This refers to a tooth or teeth (primary or permanent) that have become "fused" to the bone, preventing it or them from moving "down" with the bone as the jaws grow. This process can affect any teeth in the mouth, but it is more common on primary first molars and teeth that have suffered trauma (typically the incisors). Treatment can vary depending on the degree of severity of the ankylosis (how "sunken into the gums" a tooth may appear). The degree of severity usually will vary depending on how early the process started, and as a general rule, the earlier it starts, the more severe the ankylosis becomes with age. Several considerations must be taken before any treatment is provided, and your dentist will discuss all the risks and benefits of each treatment option.
In severe cases of enamel fluorosis, the appearance of the teeth is marred by discoloration or brown markings. The enamel may be pitted, rough, and hard to clean. In mild cases of fluorosis, the tiny white specks or streaks are often unnoticeable.
This is a common benign lesion in children and adolescents that results from the rupture of the excretory ducts (very small tubes) that deliver saliva to the top tissues of the lips. More than 75% of mucocele are located on the lower lip and their size and color may vary, however, they tend to be relatively painless for the most part. Most of the time, patients report that these "bumps" grow until they burst spontaneously, leaving small ulcers that heal within a few days. This does not mean the lesion is gone, as they often tend to re-appear weeks or months later. Most dentists will recommend surgical treatment for these lesions.
This is a relatively uncommon benign cyst in children and adolescents that appears in the floor of the mouth as a result of blockage of the salivary duct located under the tongue.
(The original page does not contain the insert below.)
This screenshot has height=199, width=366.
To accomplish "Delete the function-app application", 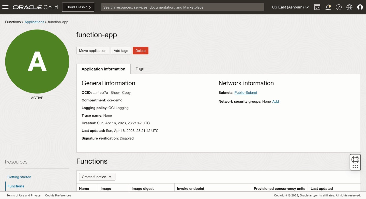I will point(140,51).
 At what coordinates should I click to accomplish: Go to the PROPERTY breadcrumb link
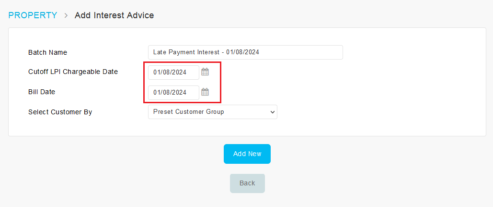coord(33,15)
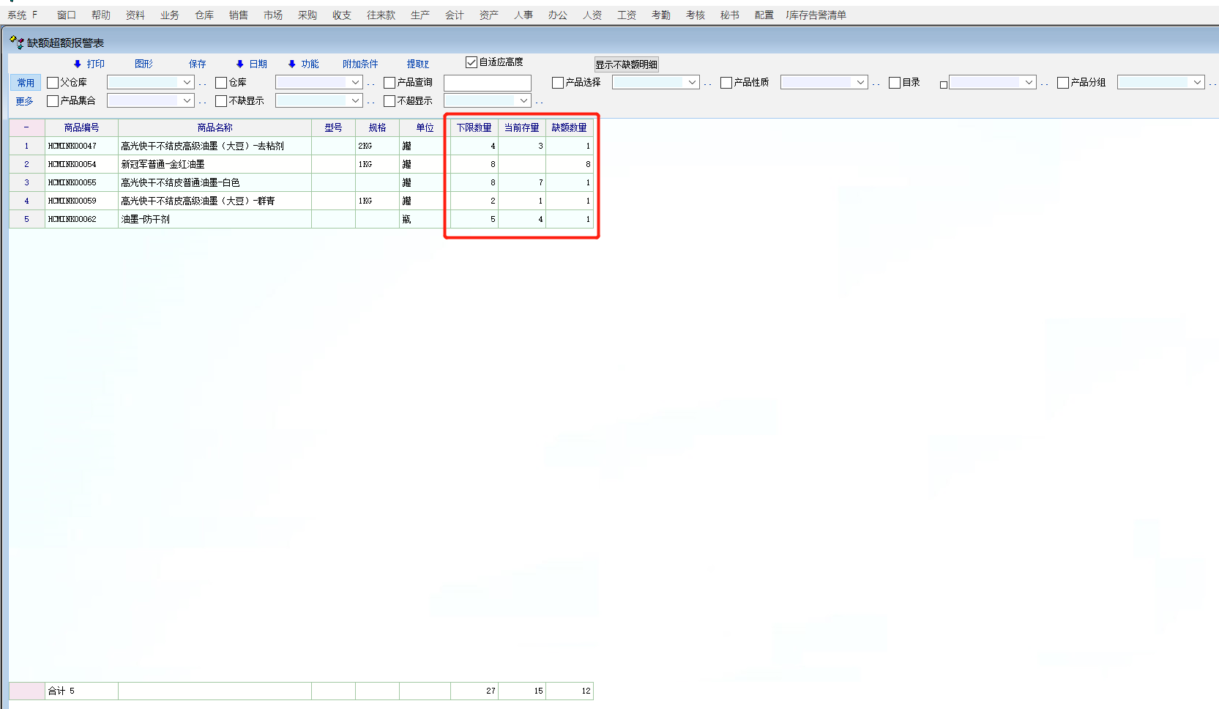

Just like other mucous retention cysts (formed by pooled saliva), Ranulas tend to be relatively painless; however most of them will require surgical treatment. Your dentist will refer you to an oral surgeon for evaluation and treatment.
Mesiodens is the most common type of 'supernumerary' (extra) tooth. It is typically discovered on routine radiographs taken in young children (3-6 years of age) and is always located in the mid-line between the upper permanent central incisors. The most common complications of all supernumerary teeth (including mesiodens) is delayed or lack of eruption of the adjacent permanent teeth. Only about 25% of mesiodens erupt spontaneously, therefore most of them require surgical management. Treatment of mesiodens is deferred until permanent incisors have at least 2/3 of root development (between ages 7-9), since early treatment can cause damage to the unerupted permanent incisors.
Baby teeth that have large caries (cavities) and some degree of pain occasionally require that the 'coronal' (top) portion of that tooth's nerve be removed before a filling or a crown (preferably) is placed. The main goal of this procedure is to preserve the baby tooth, since baby teeth help to maintain adequate room for the permanent teeth. Pulpotomies have published success rates that range from 60% to 90% and represent a good and reliable way to save a badly decayed baby tooth.
Ectopic canines are generally found in the Buccal Vestibule. Impacted canines may be retrieved with braces, using a surgical approach via a gold chain or straight wire. Tissue covering the tooth is uncovered. A chain or wire is attached to the tooth crown. Tissue is placed back over the tooth leaving the chain or wire coming out of the gum. For the purpose of this illustration a gold chain is used to retrieve the canines. The chain is attached to the tooth crown and the link is attached to a flexible archwire so that the wire is active (bent). Once a month, the wire is reactivated by using the next link up on the chain until the impacted canine erupts enough to attach a regular bracket on the canine. With the regular bracket in place, a more flexible wire is added directly to the bracketed canine. This process will bring the canine into position within the arch by forcing the canine to conform to the straight archwire form. This is a long process taking anywhere from 8-12 months.